* start DOCUMENT PASSAGE *

5 “Whys” of My Unmet Expectations of Marriage

A fairy-tale wedding, an enchanted honeymoon, and a blissful marriage filled with joy, children, and deep love. That’s what I dreamed of. How about you?

Soon, I found my expectations of marriage would go unmet. Fifty-two years later, I can look back and see the 5 “whys” of my unmet expectations of marriage.

Before we were married, Keith and I did not talk in detail about what we wanted from our marriage, but we did talk about our relationships with God and that we wanted children.

We planned that I would work while he finished his undergraduate and law degrees.

I knew with certainty that God had prepared this man for me and that we had a mission. I just did not know the mission, yet.

We did not talk about the roles of husband and wife. We just assumed that they would be similar to our parents’ roles – but different. We didn’t discuss the differences, though. Mistake!

Little did I know that we would traipse the world with our daughter as Keith served in the Air Force as an attorney (JAG). In the Philippines, all I could think about was that we were separated from our families and friends; we didn’t have the conveniences enjoyed in the United States; our toddler suffered sicknesses that she wouldn’t have endured in America, and Keith’s heavy workload and social responsibilities were demanding.

Even broken bones – that’s me with a splint on this summer. This wasn’t what I expected. 

Notice the wind blowing my hair and the wind puffing Keith’s clothes out. The wind puffs our expectations out of proportion with reality.

The wind puffs our expectations out of proportion with reality.

“The thing with expectations is that we usually don’t even realize we have them until they are not met.”[i]

As situations came up, I began to recognize my unspoken expectations

  • I thought Keith would automatically make me happy. Does anything instantly make you happy? 
  • I wanted him to be available for me whenever I wanted him. The only One who is always available for us is God. He will never leave us or forsake us (Deuteronomy 31:6). 
  • I assumed that Keith would fix broken washers, toilets, and cars. My Daddy was an engineer, and he and my brothers fixed everything. 
  • I assumed that we would continue spending as much quality time with each other as we did when we were dating. After all, we dated for three years; isn’t three years long enough to establish a habit?

* end DOCUMENT PASSAGE *

:: YOUR INSTRUCTIONS ::
Answer these questions from the essay on unmet expectations of marriage:
1. In what capacity did Keith serve in the Air Force?
2. What was the writer's father's profession?
3. How long did the writer and Keith date before marrying?

* start PROVIDED INFORMATION *

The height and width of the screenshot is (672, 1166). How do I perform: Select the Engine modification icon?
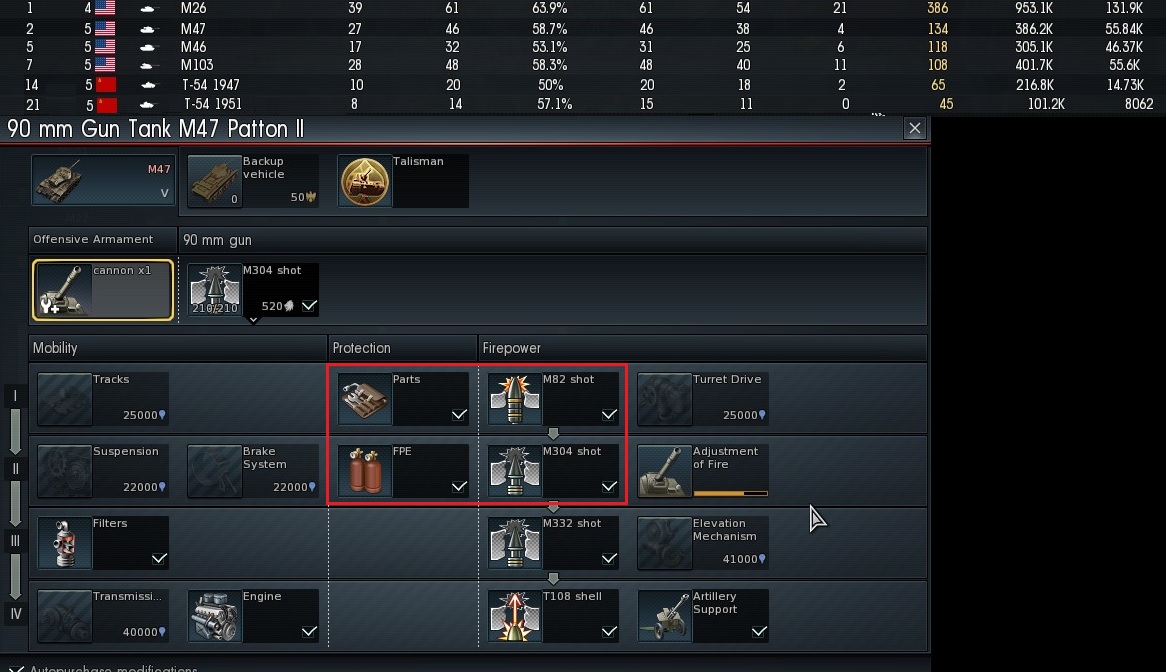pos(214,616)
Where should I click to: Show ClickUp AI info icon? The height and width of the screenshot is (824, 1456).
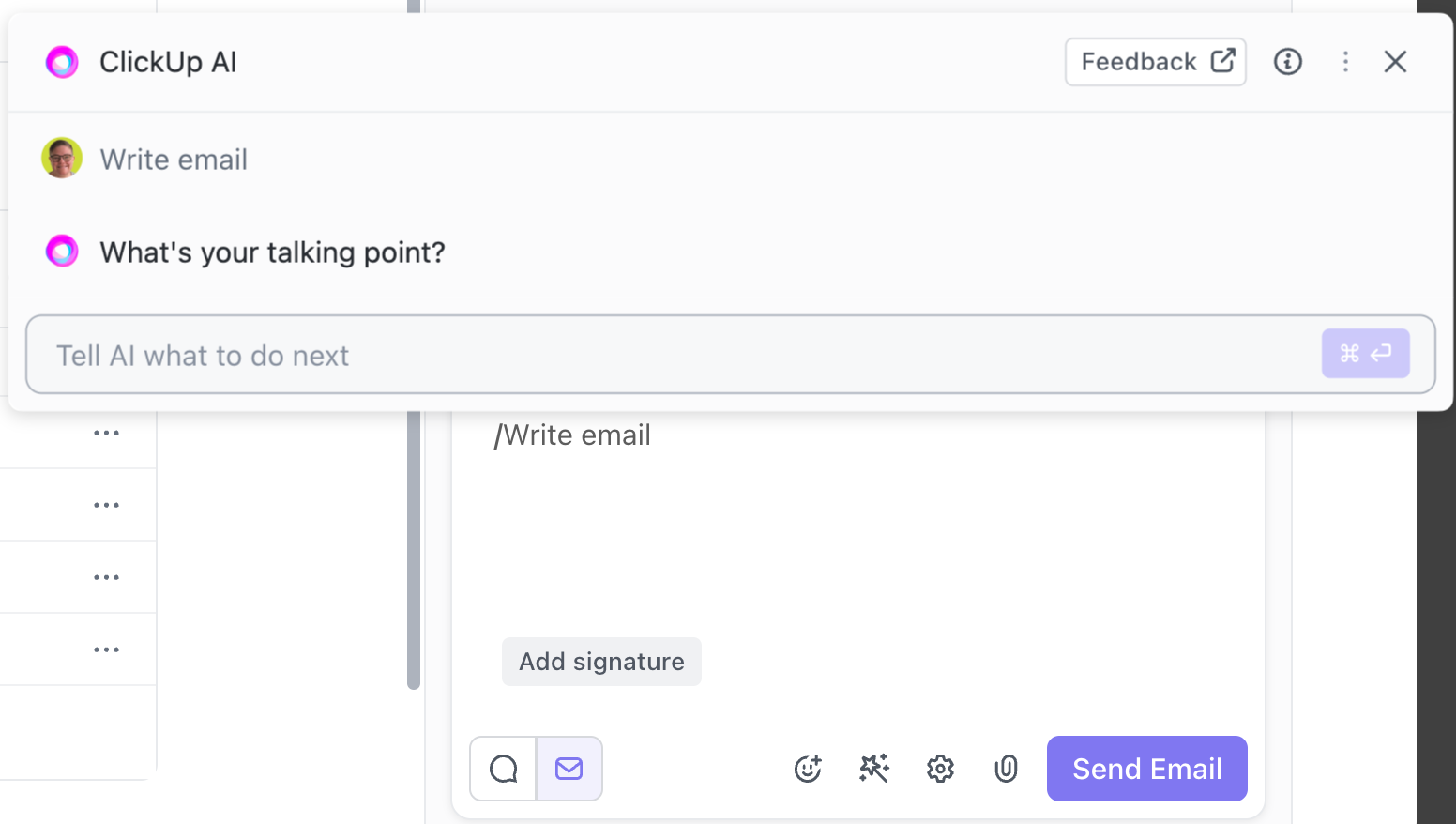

* end PROVIDED INFORMATION *
* start PROVIDED INFORMATION *

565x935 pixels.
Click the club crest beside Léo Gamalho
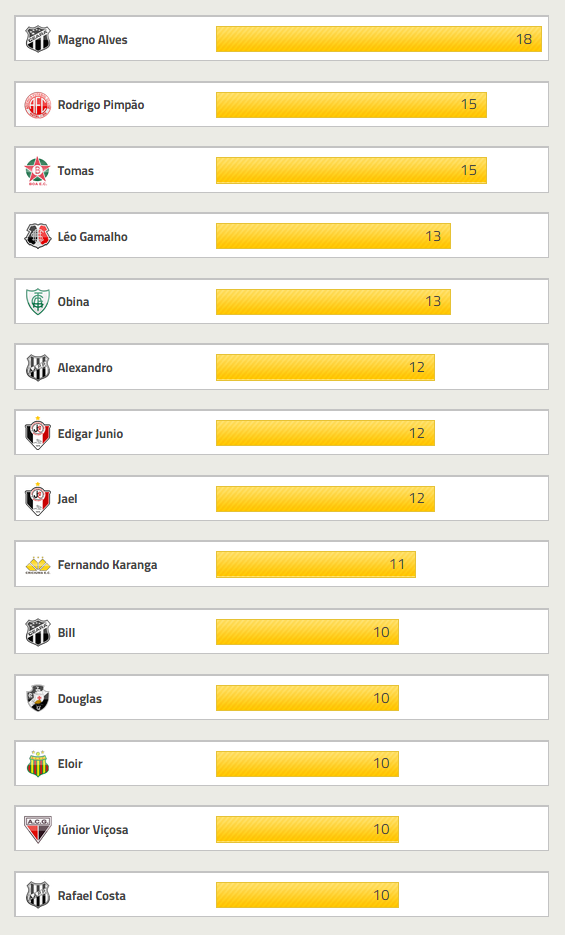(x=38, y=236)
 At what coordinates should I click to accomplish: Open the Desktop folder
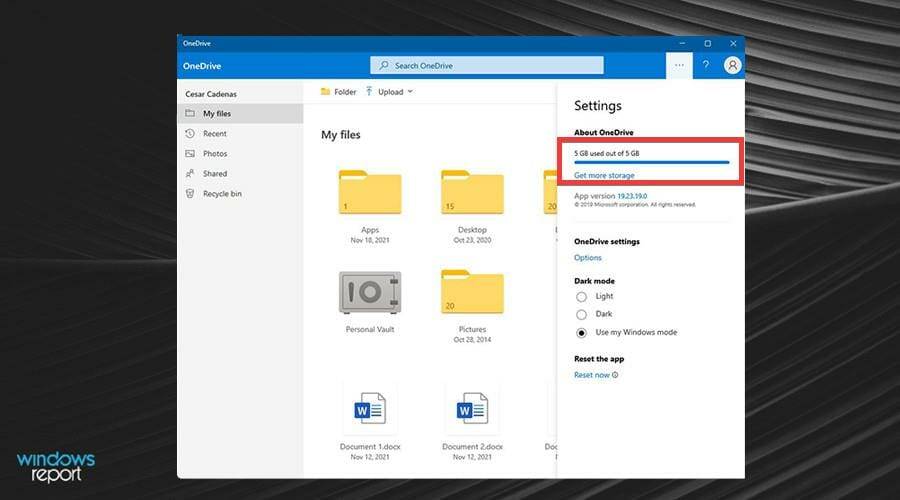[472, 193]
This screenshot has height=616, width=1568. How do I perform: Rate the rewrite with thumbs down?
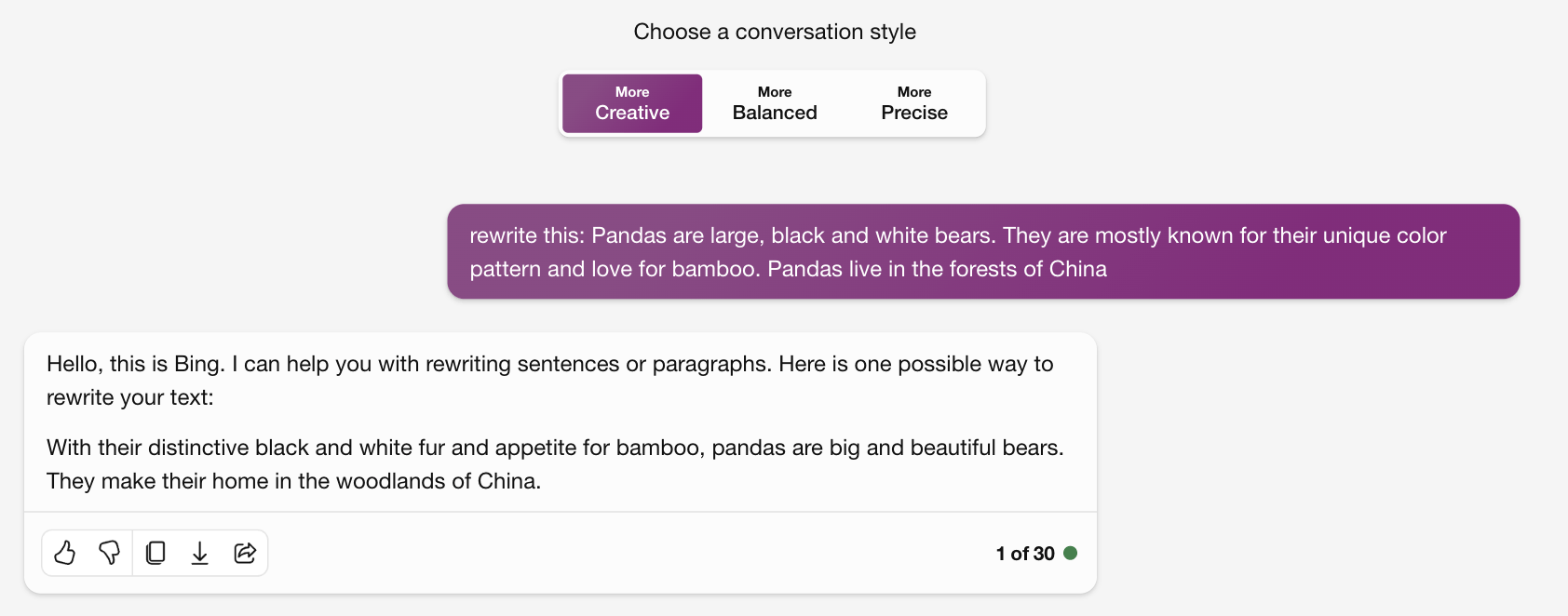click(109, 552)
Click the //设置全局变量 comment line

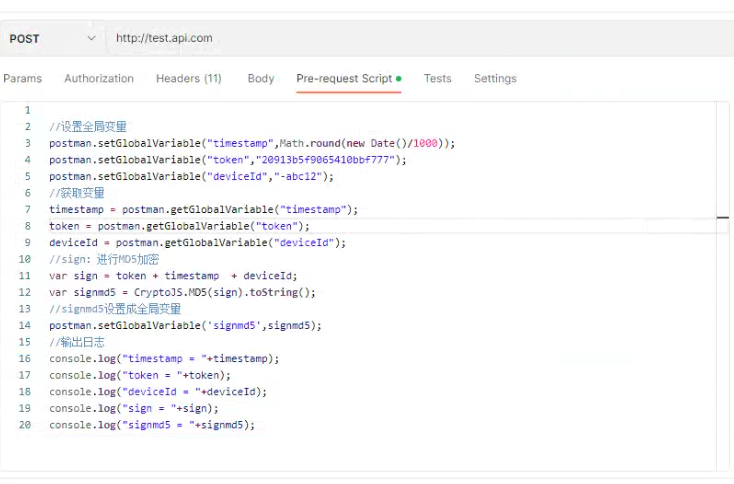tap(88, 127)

* end PROVIDED INFORMATION *
* start PROVIDED INFORMATION *

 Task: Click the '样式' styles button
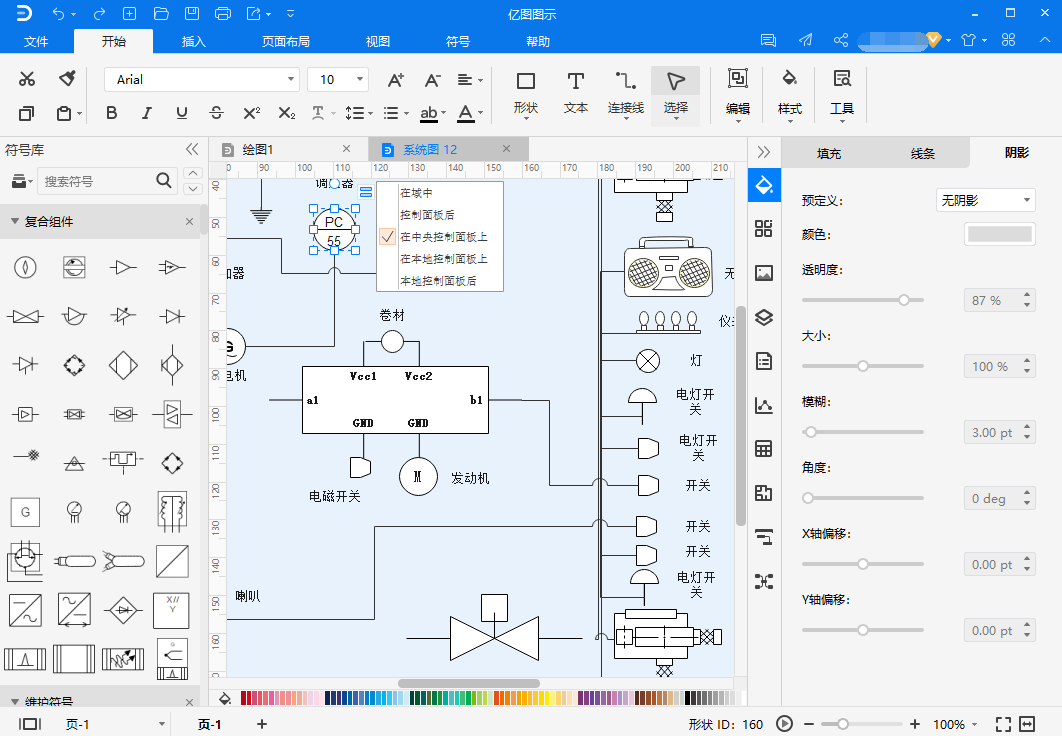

* end PROVIDED INFORMATION *

:: EXERCISE ANSWER ::
1. As an attorney (JAG).
2. Engineer.
3. Three years.